• _EXTRACT_
----

Link between results and conclusions-be honest about exactly what you have and what it means. Can deal with this issue in the text by explaining how you are drawing references. Ideal sampling should be thought of first. The statistical design should be done without thinking of access as an issue. It can still be adjust accordingly. (Nalini- "ideal" sampling is taking the least amount of measurements to get the information you need).

Techniques for stratify random sampling based on knowledge of conditions. E.g. if you know there is a light affect, you can do random sampling within light zones. Different sampling schemes, with rigorously statistical standard, would be dependent upon disciplines. Stratification of randomness will vary depending on what you are studying, so if Bob's data is used to figure out the minimum sample size for structure studies- this minimum size might not be accurate for something Barbara Bond is doing-she is looking at structure a different way.

Betsy comment- perhaps could use the 8 structure types and get minimum sample size for different types of structural analyses.

Can't remember who was talking here- could get their overheads and compare with notes below.
Representativeness
What does my data apply to?
Encourage research at level to try and differentiate at spatial scales.

Meta analysis
Process based modeling
Uncertainty analysis

Get around representativeness by meta analyses- look at variety of studies as variable units-almost case studies. Were results repeated- lend credit when combined with other. Process based modeling is another approach- try to quantify theory to see how you approach compares to other studies-NEEDS TO BECOME MORE STATISTICALLY RIGOROUS. Uncertainty analysis- Ex. carbon cycling the way that Mark Harmon did it.

Need to examine specificity of model based on how looking at statistics.
Different ontologies may require different approaches including statistical approaches.

Tools not exploited yet
Spatial statistics
-Geostatistics (semivariogram- variety of types-average distance between things you measure as ? Can tell you how to sample if it requires statistical independence of unit. Ex from Bob- 4 m determined to be appropriate scale, so measuring more closely doesn't provide more info))
- Spatial series analysis (not often used in 3d, but no reason it can't be extended) Relevant to tree precipitation/sunlight
- Time series analysis
- Spatial point pattern analysis
o Ripley's
o Nearest neighbor

Hiroaki "spatial analysis overhead
2d approach- he would like 3d version

Vertical distribution of canopy trees
Foliage in "Cube" as measured at Japanese crane. He's not sure how to analyses- figure "throws away" foliage, but crunched into height diagram (e.g. total leaf area vs. height diagram). Doing in 2d slices of 1-d stratification because they don't know how to do point pattern analysis in 3d.

----

• _RECORDED INFORMATION_

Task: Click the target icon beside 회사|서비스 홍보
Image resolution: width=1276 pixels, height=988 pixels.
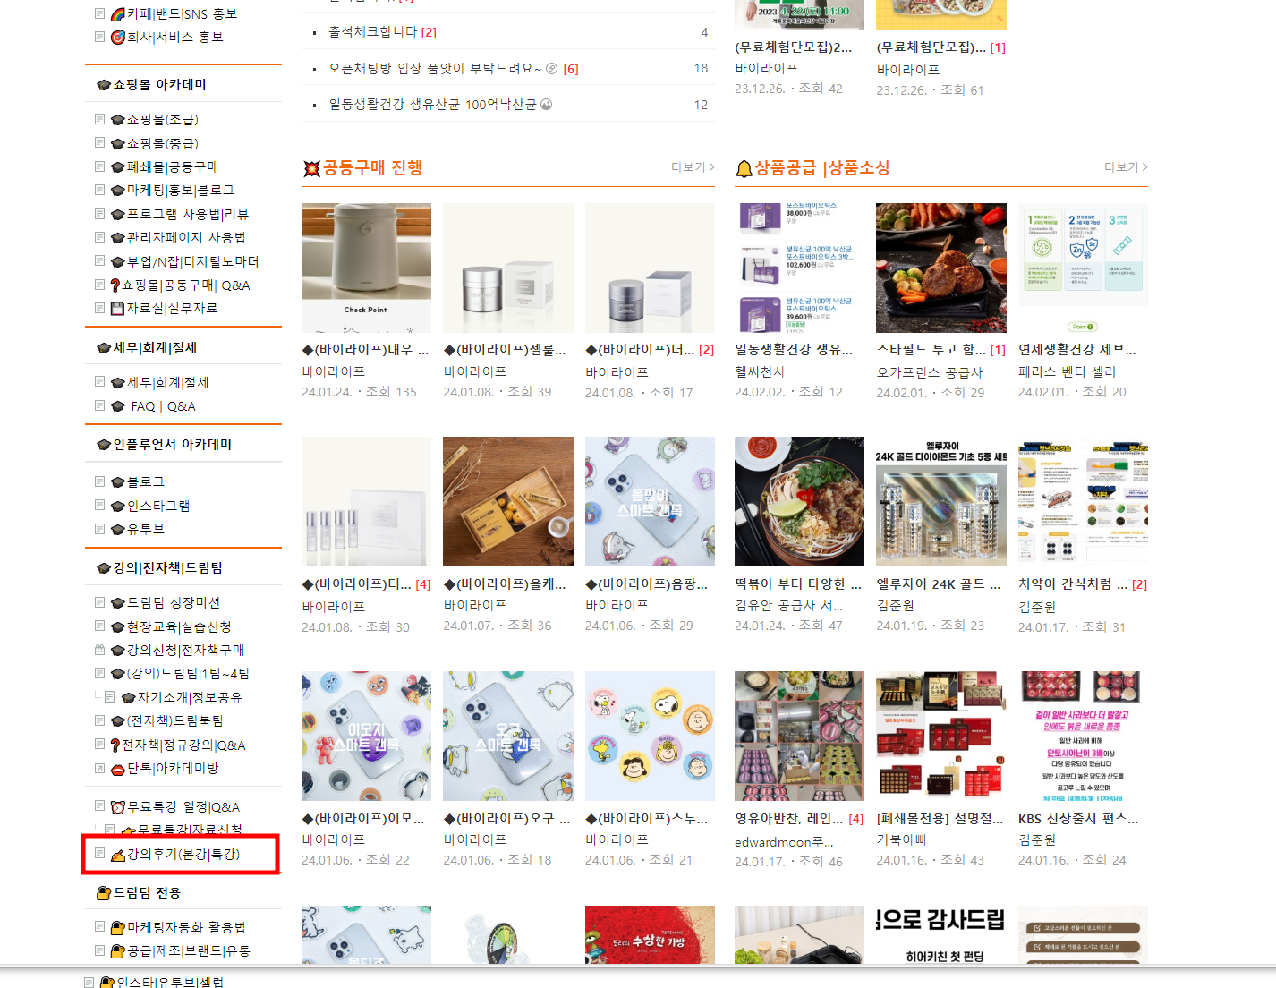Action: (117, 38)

----

• _THE REQUEST_
Pick up the notes on canopy sampling and spatial statistics where they stop, and write the next few points.

• _EXERCISE RESULT_
When distinguish if modes observed are real. Need 3d to understand PROCESS that creates pattern that can be observed in 1 or 2 d.

Non-parametric
Jess makes a plea to consider non-parametric statistics as descriptors (e.g. light in forest either lots or little, not so much that is intermediate in intensity).

Distribution free methods
-Jackknife and bootstrap
-Baysian analysis

Simulations- Has anyone made 'fake' forests and tried different sampling methods to test effectiveness or optimizing sampling?

MODELING STUDIES
Robert - Presentation
1 Methodology of ecological modeling --support declarative modeling- supported by appropriate CAD tools: Simile

Simile- Tools for designing a simulation model. It is similar to an electrical diagram. Think quasi-mathematical structure. Has notion of objects.

Ex. Boxes= compartments; circles/arrows-flows; Each flow could be modeled differently. Have variables-can be linked with 'influence' arrow (defined by calculation). Variables can 'influence processes. Each box, variable or flow defined by equations. So far similar with other models.

What is unique is that it can all be wrapped up in an envelope- the whole thing can be seen as an object- like a sub-model. Then you can define properties for the whole sub-model and can say you have X number of these. Choice of language to run program in Tcl or C. Select time parameters over which the model would run. Result is a program. Variety of display tools. For example-tree growth over time, plotted on xy coordinate space.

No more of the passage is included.